Irwin Leo Handman
May 19, 1922
New York City, U.S.
|Died||April 11, 2020 (aged 97)|
New York City, U.S.
|Occupation(s)||Teacher, director, producer|
|Spouse||Barbara Ann Schlein (1950-2013; her death)|
Wynn Handman (May 19, 1922 – April 11, 2020) was the artistic director of The American Place Theatre, which he co-founded with Sidney Lanier and Michael Tolan in 1963. His role in the theatre was to seek out, encourage, train, and present new and exciting writing and acting talent and to develop and produce new plays by living American writers. In addition, he initiated several Arts Education Programs, such as Literature to Life. His life and the history of The American Place Theatre are the subjects of the 2019 documentary It Takes a Lunatic.
Handman grew up in the Inwood neighborhood in Upper Manhattan. Handman studied acting at The Neighborhood Playhouse School of the Theater in New York City. In 1949 he created the role of Sentry Hallam in the world premiere of Louis O. Coxe and Robert H. Chapman's Uniform of Flesh; which later was retitled Billy Budd for its critically successful run on Broadway in 1951.
Plays he has directed at The American Place Theatre include: Manchild in the Promised Land, which he adapted from the novel by Claude Brown; I Stand Before You Naked by Joyce Carol Oates; Words, No Music by Calvin Trillin; Drinking in America by Eric Bogosian; A Girl's Guide to Chaos by Cynthia Heimel; Free Speech in America, and Bibliomania by Roger Rosenblatt, with Ron Silver; Coming Through also adapted by Handman; Spokesman written and performed by John Hockenberry; Fly by Joseph Edward; and Dreaming in Cuban and Other Works: Rhythm, Rum, Café con Leche and Nuestros Abuelos by Cristina García and Michael Garcés. Also, he has adapted and directed many of the American Humorists' Series productions.

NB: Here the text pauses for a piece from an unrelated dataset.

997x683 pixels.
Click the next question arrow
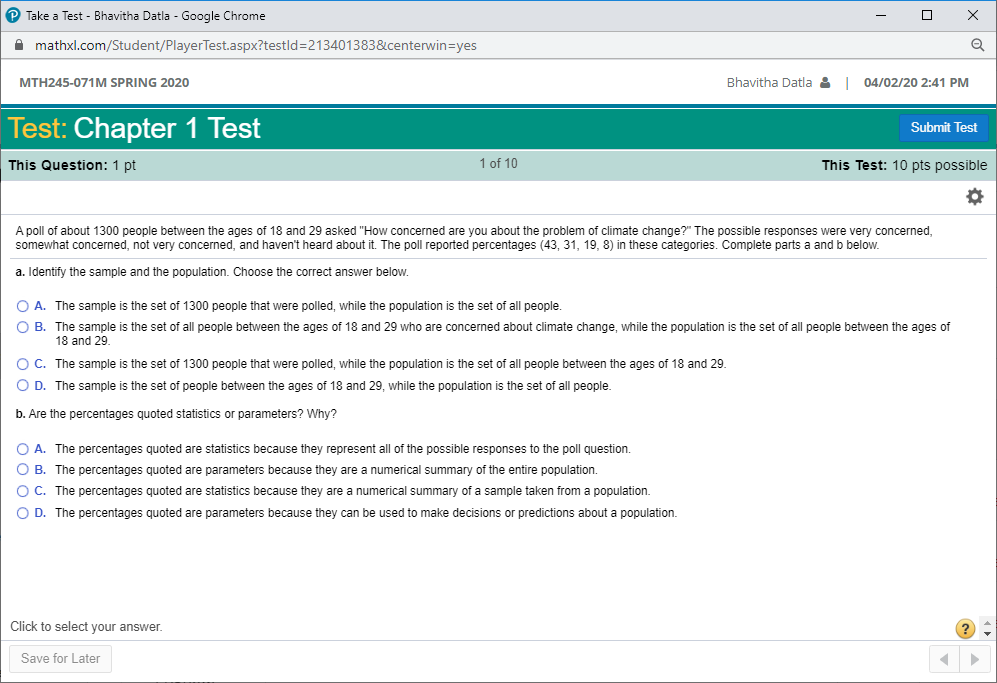[974, 658]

In December 2013, a book by Jeremy Gerard was published entitled Wynn Place Show: A Biased History of the Rollicking Life & Extreme Times of Wynn Handman and the American Place Theatre. A party to honor the book and Handman, at The Players Club in Manhattan, was featured in The New York Times, and included grateful Handman students such as Richard Gere, Frank Langella and John Leguizamo.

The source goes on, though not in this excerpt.